TEXT FOR ANALYSIS Start Marker
See [MIGRATION.md](MIGRATION.md) for the full 6-step procedure including rollback.


## What v1.0.80 Changed (G45, G53, G55 S2, G56, G58, ADR-0033, ADR-0034)

v1.0.80 is a **patch** bump with NO database migration. The schema
is still v13, the G43 dim-adoption already runs in every
`open_rw` and `open_ro`, and the changes are all additive at
the binary and database level. Library consumers must pin to
`=1.0.80` because the lib API is unstable within v1.x.y
(ADR-0032).

- **G45 cross-process embedding singleton**: `acquire_embedding_singleton(namespace, db_path, wait_seconds, force)` serialises LLM embedding calls per `(namespace, db)` pair across concurrent CLI invocations. A second CLI trying to embed against the same database receives `AppError::EmbeddingSingletonLocked { namespace }` (exit 75, retryable). Pass `--wait-embed-singleton <SECONDS>` to poll until the lock drops; distinct databases or namespaces acquire independent locks. Operationally prevents the "two remember invocations, two LLM subprocesses, two parallel batches" pathology that v1.0.79's in-process cache could not address.
- **G53 stability policy and `semver-checks` CI gate**: the public contract is the CLI; the library API is unstable in v1.x.y. New CI job `semver-checks` runs `cargo semver-checks check-baseline --baseline-version 1.0.79` in informational mode (becomes blocking in v1.0.81 once the 9 outstanding MAJOR violations are resolved). README and CHANGELOG carry the `Stability Policy` section. Pin to `=1.0.80` for lib consumers; use `^1.0` to stay on the CLI-stable track.
TEXT FOR ANALYSIS End Marker
*PROBLEMS TO WORK ON:*
#1 From the v1.0.80 release notes, list every identifier in the parentheses of the heading "What v1.0.80 Changed".
#2 Quote the v1.0.80 release notes from "See [MIGRATION.md](MIGRATION.md) for" to "(ADR-0032).".
The records that follow have no connection to the v1.0.80 release notes.
RECORDS Start Marker
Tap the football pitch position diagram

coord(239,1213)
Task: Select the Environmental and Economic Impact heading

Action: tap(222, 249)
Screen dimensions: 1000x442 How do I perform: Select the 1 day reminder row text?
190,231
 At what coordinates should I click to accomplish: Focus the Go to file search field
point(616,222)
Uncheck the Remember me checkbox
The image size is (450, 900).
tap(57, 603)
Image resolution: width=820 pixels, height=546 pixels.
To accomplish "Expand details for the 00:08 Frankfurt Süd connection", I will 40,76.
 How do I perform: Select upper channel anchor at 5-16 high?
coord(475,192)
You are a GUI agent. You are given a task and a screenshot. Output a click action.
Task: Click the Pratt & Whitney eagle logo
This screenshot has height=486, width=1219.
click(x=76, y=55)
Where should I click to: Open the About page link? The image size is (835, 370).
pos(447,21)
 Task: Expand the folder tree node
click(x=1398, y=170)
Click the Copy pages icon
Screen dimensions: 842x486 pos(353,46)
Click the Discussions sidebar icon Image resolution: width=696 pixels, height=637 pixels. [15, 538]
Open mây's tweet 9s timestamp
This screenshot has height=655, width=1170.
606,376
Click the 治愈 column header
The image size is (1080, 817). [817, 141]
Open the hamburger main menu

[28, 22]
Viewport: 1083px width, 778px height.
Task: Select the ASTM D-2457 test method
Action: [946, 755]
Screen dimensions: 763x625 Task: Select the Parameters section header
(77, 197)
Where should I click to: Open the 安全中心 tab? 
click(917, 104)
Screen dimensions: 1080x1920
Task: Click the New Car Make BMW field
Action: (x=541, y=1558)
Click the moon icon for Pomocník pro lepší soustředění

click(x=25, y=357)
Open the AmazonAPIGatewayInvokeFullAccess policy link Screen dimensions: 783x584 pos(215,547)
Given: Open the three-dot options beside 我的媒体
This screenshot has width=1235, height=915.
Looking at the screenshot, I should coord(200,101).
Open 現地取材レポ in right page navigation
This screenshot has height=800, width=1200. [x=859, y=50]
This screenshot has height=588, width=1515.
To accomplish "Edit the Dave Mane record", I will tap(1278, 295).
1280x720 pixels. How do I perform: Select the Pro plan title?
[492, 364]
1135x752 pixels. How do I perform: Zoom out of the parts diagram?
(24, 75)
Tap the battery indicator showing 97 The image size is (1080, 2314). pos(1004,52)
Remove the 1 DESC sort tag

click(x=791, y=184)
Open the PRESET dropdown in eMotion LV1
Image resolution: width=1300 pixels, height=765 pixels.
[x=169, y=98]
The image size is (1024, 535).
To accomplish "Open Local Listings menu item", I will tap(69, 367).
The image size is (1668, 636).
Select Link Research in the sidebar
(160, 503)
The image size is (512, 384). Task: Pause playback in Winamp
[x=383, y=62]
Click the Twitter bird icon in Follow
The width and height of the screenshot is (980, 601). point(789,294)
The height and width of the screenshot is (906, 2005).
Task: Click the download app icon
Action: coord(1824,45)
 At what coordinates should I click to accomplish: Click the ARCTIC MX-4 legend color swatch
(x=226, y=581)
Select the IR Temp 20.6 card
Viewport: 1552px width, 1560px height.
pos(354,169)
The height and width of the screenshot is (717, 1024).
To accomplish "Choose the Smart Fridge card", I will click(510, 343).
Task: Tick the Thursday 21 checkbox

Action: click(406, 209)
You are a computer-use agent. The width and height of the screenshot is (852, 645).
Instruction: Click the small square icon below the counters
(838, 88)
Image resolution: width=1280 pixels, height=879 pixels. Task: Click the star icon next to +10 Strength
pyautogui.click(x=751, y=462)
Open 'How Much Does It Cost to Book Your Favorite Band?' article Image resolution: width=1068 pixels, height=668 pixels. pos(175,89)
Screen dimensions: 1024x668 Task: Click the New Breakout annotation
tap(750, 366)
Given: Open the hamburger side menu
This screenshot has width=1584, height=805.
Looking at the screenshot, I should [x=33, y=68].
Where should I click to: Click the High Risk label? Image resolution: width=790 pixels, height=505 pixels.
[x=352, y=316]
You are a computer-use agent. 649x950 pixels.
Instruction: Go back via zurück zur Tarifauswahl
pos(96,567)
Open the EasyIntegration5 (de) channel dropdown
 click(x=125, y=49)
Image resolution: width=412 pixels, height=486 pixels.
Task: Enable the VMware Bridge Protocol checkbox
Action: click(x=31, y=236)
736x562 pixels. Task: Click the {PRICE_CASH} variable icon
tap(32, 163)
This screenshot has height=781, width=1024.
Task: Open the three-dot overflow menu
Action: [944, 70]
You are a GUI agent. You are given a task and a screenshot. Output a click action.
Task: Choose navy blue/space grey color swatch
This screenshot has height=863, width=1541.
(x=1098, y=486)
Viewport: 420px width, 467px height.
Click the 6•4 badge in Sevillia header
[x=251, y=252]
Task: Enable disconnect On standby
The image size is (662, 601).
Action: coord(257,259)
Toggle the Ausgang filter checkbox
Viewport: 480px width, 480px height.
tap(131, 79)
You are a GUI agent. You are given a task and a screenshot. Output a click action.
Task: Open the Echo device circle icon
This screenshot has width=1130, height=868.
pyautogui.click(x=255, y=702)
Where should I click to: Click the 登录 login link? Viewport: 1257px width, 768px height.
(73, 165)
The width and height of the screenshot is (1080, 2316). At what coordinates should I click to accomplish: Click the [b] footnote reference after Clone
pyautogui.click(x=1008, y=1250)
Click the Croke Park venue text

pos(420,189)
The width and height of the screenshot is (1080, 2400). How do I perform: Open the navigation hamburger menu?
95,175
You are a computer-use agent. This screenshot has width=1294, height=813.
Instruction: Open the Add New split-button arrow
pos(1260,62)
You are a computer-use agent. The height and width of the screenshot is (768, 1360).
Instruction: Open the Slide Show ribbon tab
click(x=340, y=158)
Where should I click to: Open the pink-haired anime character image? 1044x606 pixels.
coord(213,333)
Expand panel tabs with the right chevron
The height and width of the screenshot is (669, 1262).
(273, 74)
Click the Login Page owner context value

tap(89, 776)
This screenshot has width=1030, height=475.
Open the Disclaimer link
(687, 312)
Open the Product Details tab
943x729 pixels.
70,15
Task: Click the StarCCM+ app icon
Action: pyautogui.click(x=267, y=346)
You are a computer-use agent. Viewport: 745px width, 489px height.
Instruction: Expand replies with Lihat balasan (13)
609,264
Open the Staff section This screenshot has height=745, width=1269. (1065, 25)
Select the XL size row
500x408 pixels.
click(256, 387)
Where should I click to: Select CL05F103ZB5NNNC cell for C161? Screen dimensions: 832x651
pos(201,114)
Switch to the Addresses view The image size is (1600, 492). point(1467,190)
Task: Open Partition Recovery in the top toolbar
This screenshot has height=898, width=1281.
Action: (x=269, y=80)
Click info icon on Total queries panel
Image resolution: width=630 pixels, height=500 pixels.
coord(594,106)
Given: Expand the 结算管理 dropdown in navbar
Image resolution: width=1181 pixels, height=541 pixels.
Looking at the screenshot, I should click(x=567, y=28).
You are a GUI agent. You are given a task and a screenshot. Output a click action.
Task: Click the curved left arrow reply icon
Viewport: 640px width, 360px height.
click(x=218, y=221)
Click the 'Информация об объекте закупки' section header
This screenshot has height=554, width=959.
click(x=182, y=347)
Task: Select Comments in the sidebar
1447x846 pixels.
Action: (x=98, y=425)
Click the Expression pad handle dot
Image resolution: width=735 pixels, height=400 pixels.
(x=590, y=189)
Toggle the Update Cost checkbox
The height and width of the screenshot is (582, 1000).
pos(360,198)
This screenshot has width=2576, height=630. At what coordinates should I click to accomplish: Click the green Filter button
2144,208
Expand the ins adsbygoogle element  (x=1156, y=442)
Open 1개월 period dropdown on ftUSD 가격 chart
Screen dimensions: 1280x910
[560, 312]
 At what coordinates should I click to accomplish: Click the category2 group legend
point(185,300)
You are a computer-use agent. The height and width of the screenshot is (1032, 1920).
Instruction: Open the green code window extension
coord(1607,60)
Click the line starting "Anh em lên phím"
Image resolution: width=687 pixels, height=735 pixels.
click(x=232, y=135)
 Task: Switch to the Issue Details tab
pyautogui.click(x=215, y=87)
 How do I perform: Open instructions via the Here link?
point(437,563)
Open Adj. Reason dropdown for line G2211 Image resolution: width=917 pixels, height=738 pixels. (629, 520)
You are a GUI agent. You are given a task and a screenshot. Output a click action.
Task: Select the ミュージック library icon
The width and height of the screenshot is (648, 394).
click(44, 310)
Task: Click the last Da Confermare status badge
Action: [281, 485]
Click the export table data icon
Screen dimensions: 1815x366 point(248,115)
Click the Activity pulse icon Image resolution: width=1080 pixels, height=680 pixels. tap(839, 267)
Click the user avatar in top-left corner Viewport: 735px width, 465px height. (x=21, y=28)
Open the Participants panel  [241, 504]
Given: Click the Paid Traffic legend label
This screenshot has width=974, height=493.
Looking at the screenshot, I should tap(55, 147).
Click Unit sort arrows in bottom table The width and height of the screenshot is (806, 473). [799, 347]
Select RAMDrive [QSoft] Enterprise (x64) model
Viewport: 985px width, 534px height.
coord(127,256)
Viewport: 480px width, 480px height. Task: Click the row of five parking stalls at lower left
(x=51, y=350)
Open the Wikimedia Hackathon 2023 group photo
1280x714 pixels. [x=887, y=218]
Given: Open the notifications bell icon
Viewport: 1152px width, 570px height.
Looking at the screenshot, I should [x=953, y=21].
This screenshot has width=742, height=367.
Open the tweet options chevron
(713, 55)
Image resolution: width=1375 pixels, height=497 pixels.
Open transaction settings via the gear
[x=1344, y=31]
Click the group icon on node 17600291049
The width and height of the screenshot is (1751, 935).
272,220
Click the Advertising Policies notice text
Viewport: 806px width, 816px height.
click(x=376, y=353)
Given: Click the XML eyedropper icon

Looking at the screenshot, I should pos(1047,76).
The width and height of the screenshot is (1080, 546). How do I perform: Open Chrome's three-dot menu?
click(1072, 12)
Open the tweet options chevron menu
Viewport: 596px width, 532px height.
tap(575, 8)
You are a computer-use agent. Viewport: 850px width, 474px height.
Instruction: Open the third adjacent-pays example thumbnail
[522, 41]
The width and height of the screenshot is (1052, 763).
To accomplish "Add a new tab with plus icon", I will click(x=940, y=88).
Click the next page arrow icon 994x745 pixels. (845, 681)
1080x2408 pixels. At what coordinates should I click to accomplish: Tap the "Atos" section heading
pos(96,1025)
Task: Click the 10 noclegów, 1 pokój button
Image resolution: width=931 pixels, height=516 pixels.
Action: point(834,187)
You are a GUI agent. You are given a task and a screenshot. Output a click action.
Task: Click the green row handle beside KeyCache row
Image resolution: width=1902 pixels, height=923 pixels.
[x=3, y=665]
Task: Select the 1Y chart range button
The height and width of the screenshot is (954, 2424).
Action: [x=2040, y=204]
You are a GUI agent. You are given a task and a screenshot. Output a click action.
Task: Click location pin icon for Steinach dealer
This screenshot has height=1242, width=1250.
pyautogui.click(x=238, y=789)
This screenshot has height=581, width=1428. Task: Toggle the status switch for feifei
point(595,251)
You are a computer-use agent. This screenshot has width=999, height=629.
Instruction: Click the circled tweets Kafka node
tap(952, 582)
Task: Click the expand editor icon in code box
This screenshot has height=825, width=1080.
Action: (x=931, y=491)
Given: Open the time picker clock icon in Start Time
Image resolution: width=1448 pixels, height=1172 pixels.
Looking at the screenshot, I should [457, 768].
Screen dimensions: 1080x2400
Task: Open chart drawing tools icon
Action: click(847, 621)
RECORDS End Marker
*RESULTS BY TASK:*
#1 G45, G53, G55 S2, G56, G58, ADR-0033, ADR-0034

#2
See [MIGRATION.md](MIGRATION.md) for the full 6-step procedure including rollback.


## What v1.0.80 Changed (G45, G53, G55 S2, G56, G58, ADR-0033, ADR-0034)

v1.0.80 is a **patch** bump with NO database migration. The schema
is still v13, the G43 dim-adoption already runs in every
`open_rw` and `open_ro`, and the changes are all additive at
the binary and database level. Library consumers must pin to
`=1.0.80` because the lib API is unstable within v1.x.y
(ADR-0032).